MSU seeking solutions for pre-term birth

Hanne Hoffmann partners on research with March of Dimes

Hanne Hoffman

Each year in the United States approximately 380,000 babies are born prematurely – before 37 weeks of pregnancy. In fact, complications from premature birth are the No. 1 cause of death for babies born in the U.S.

Michigan State University Department of Animal Science Assistant Professor Hanne Hoffmann is partnering with March of Dimes to help curtail these startling statistics. Conducting research to halt pre-term labor, Hoffman’s ultimate goal is to identify novel drug solution for the treatment of infertility and mis-timed labor.

“We are trying to figure out if we can develop better strategies to help delay pre-term births, and that’s a major need, because currently we don't have anything that works consistently,” said Hoffmann. “There are treatments that will delay or halt labor for a while, but we don't have anything that consistently works for all women.”

Her work is focusing on Circadian rhythms – such as sleep and wake cycles – and how they impact reproductive cycles. The studies have led her to melatonin, a chemical often referred to as “the hormone of night.”

Later in pregnancy, Hoffman said uterine contractions naturally increase at night when levels of melatonin in the body tend to rise. Through research, she has determined that melatonin is one stimulator of uterine contractions – while the primary hormone stimulator is oxytocin.

“Doctors generally use Pitocin (oxytocin injection) to induce labor, which targets the oxytocin receptor. But if you give someone both oxytocin and melatonin at the same time, it potentiates the effects,” she said.

“So, we started researching these drugs and these receptors and found that, depending on how much you activate one receptor versus another, you can either promote uterine contractions or reduce them.”
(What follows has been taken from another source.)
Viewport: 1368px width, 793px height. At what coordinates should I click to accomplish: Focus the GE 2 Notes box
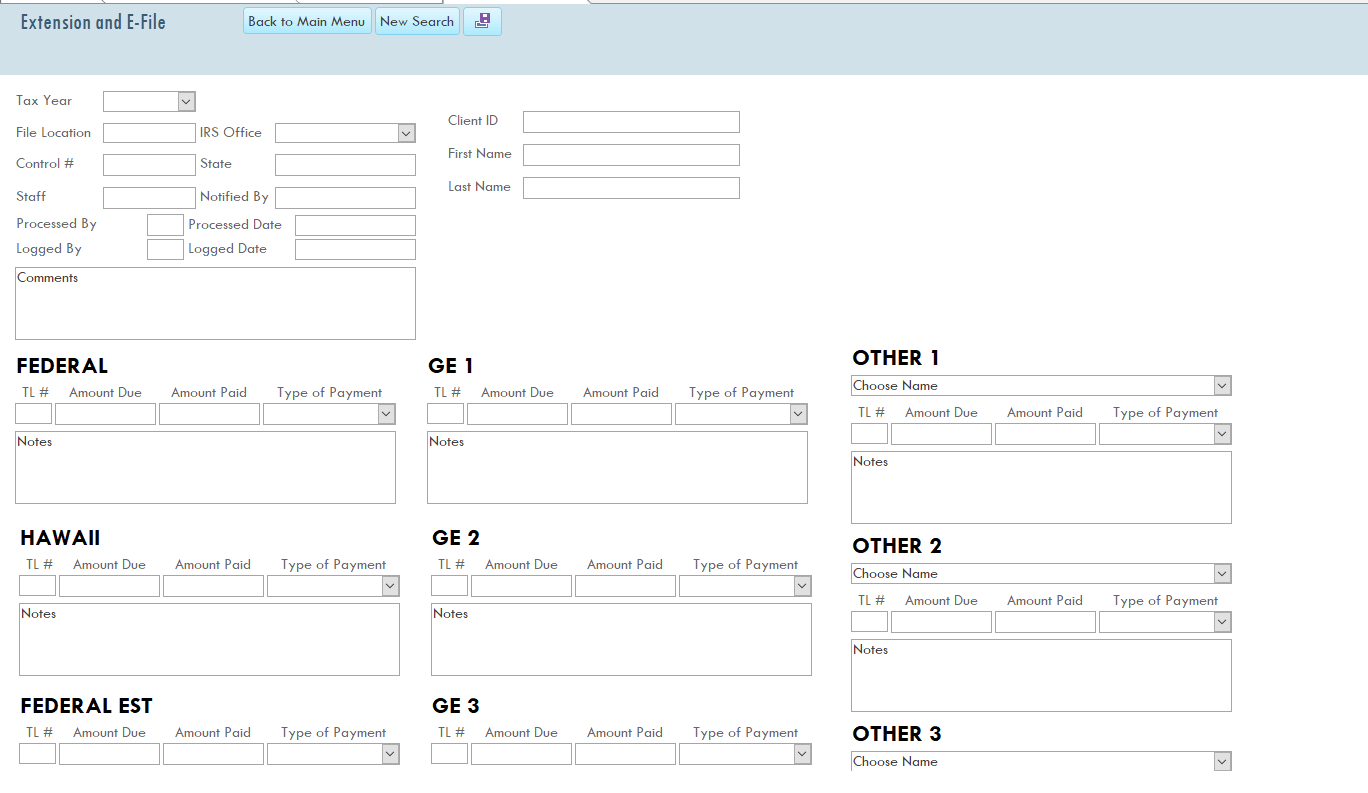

Hoffmann is also examining how light exposure at various times of the day affects melatonin levels and in turn, can translate into effects on uterine contractions. Combining an understanding of these natural cycles along with hormone drugs can potentially better control contractions, Hoffman said.
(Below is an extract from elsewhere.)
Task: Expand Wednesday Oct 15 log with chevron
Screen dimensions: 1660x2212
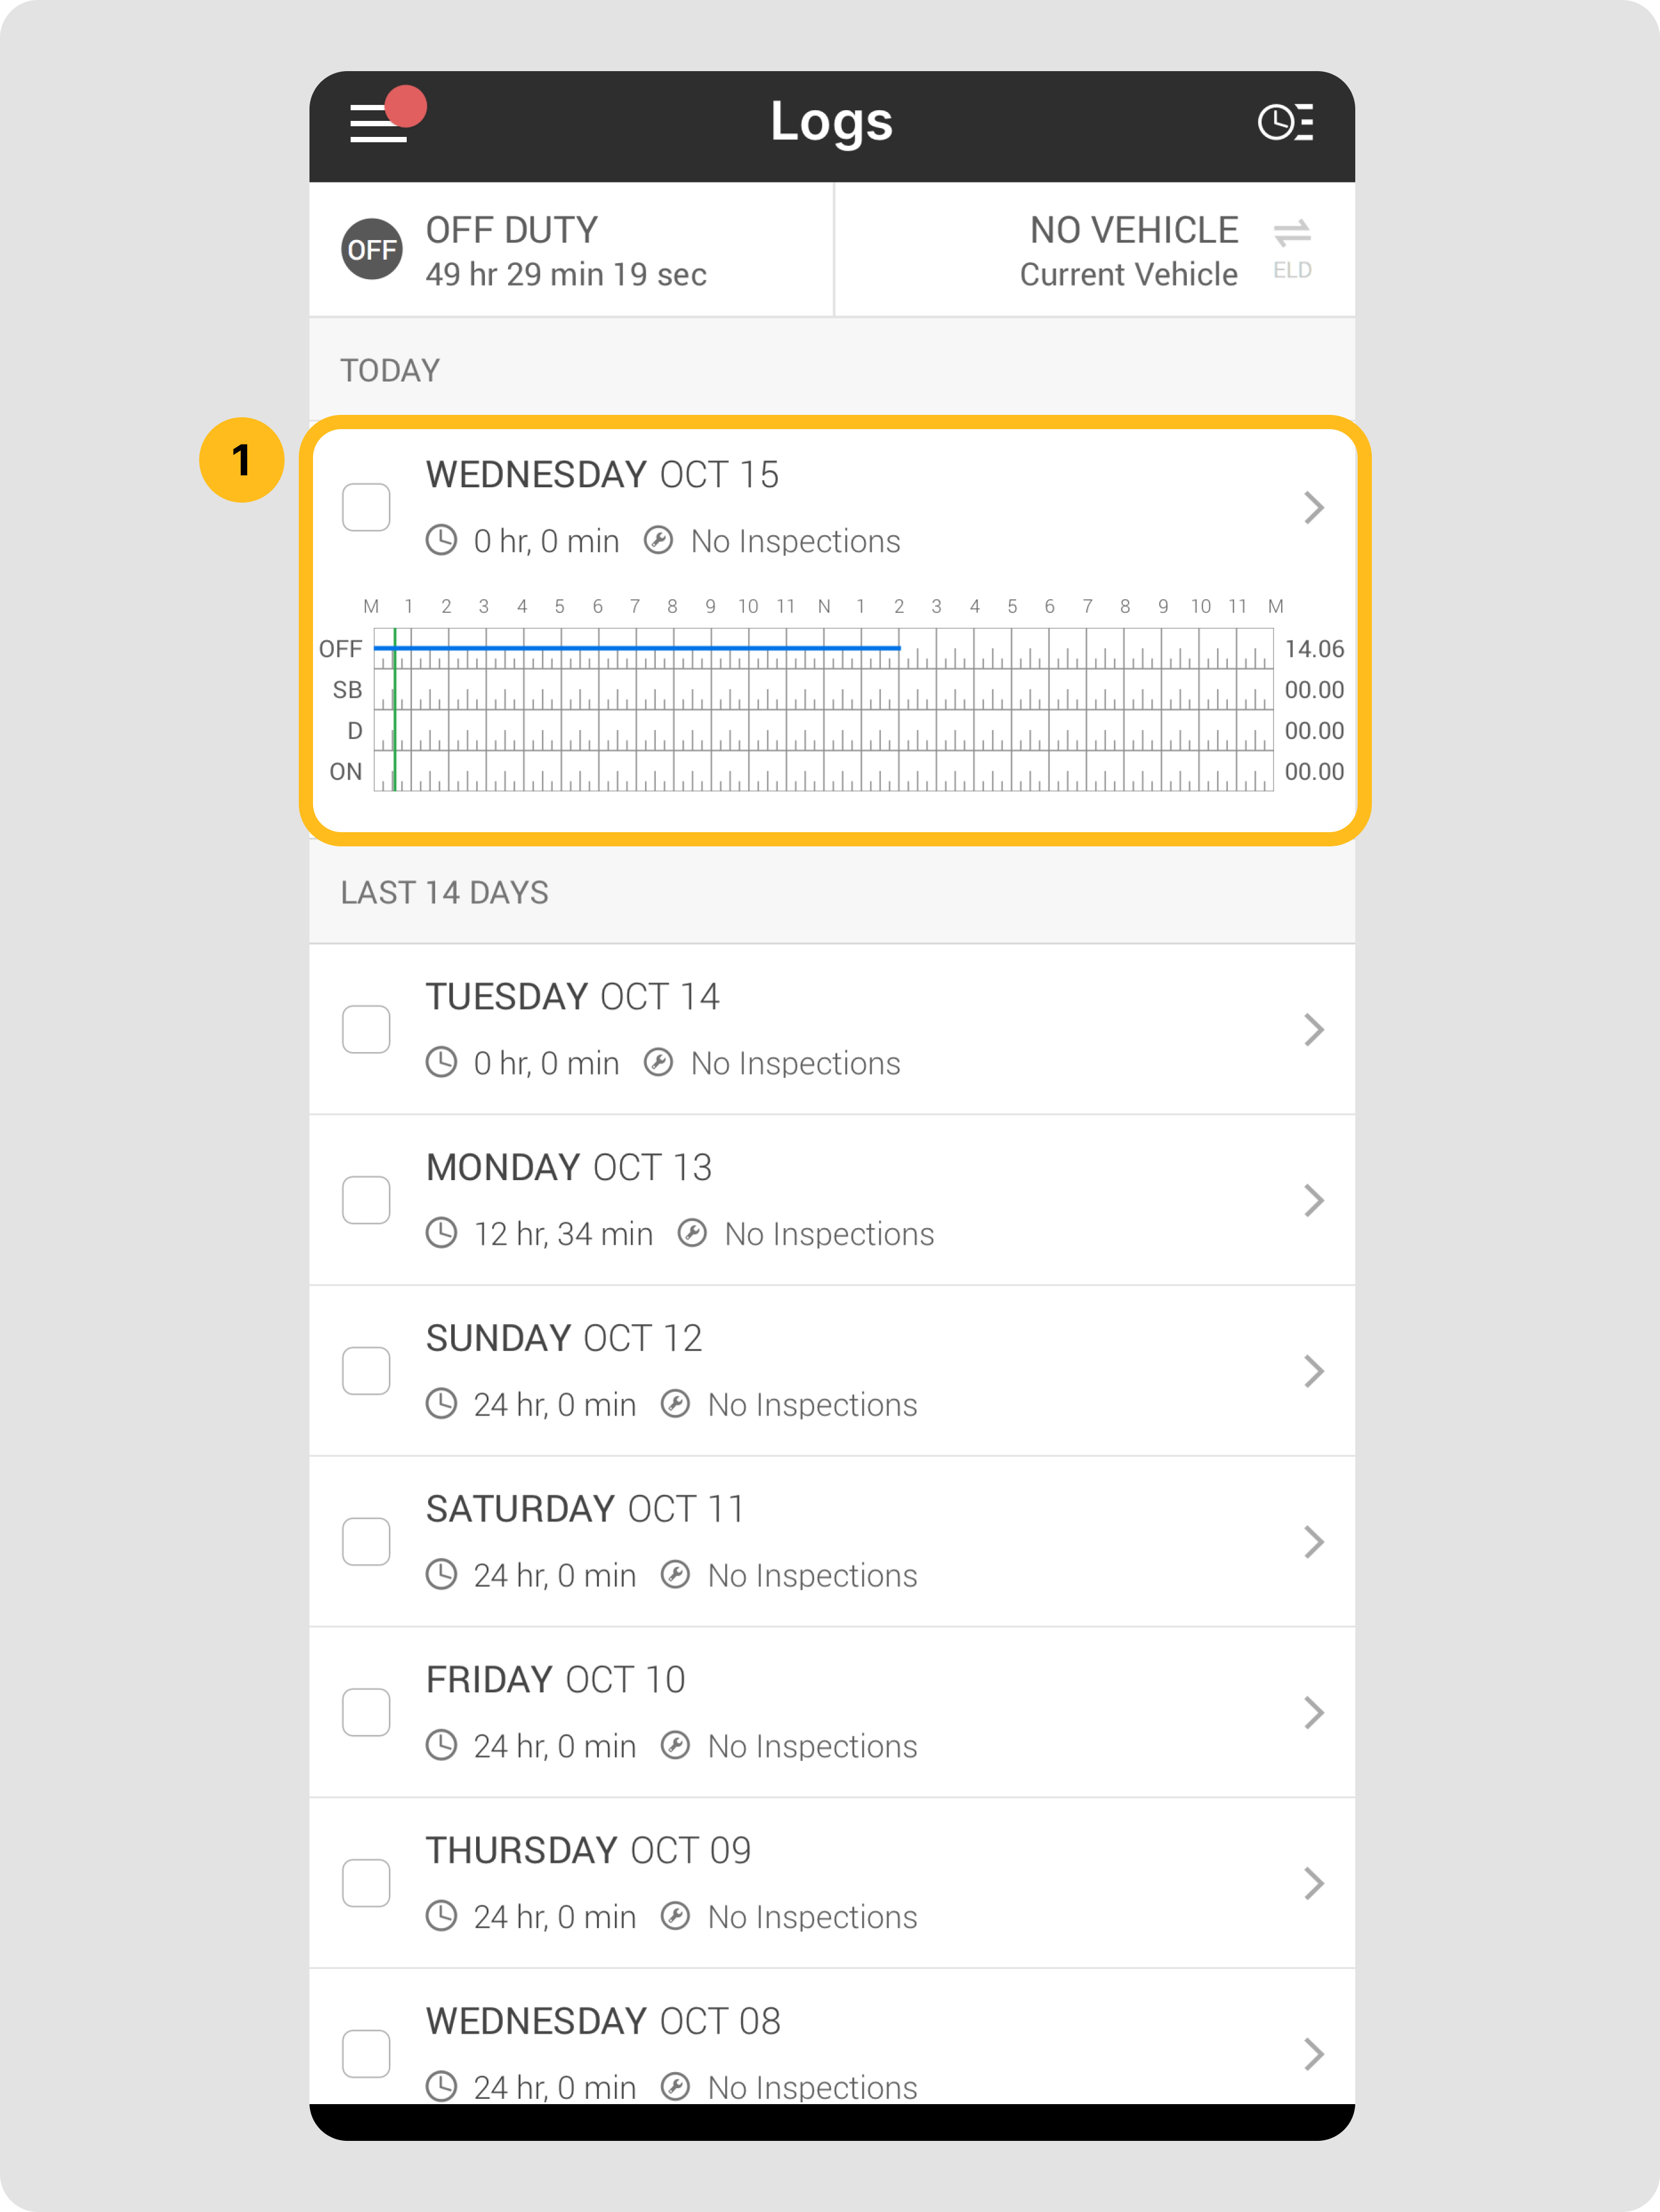Action: [1314, 507]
The next steps are clinical trials, which are being approved through a partnership between MSU and McLaren.

“Even though our primary focus is to halt pre-term labor, as we are doing these pharmacological screenings, we are also identifying better ways to induce labor,” Hoffmann said. “We are really manipulating the same targets – trying to either make the oxytocin receptor stop working or trying to make it work – to either have uterine muscle contractions or have them stop. This process really can have a dual application.”

Hoffmann will present her findings in May at a virtual meeting of the American Society for Reproductive Immunology.

“As a basic researcher, one major issue we run into is communicating our findings to physicians, because it’s one thing to draw conclusions from what we find in the lab and another thing having it translate in the hospital,” she said.

“With our collaboration with McLaren, hopefully, within the next few years, we will see changes here in the Lansing area,” she said. “But this conference is a really great venue to speak to key people in the field treating pregnancy associated disorders and women's health. It's a really great opportunity to share our findings, and hopefully get more people interested in this study.”

Not only does she hope to reduce pre-term births, Hoffman wants to discover more effective methods to reduce Cesarean section births and time in labor.

The five-year project will focus on women in their first trimester and follow them through the births of their children.

“The studies we're doing with human cell lines are really promising, and we expect that in the next year, we're going to have some exciting data that can be published about the interaction of oxytocin and melatonin receptors,” she said.

Hoffmann also hopes to examine whether simple methods such as adjusting light levels in rooms will help regulate contractions.

“If you have a woman going into preterm birth, just turning on the lights might naturally halt or reduce contractions, simply because you suppress the natural release of melatonin,” she said. “If we can reduce contractions by simply adjusting the lights at night, we might be able to avoid giving a woman too many drugs when she's pregnant or in labor.”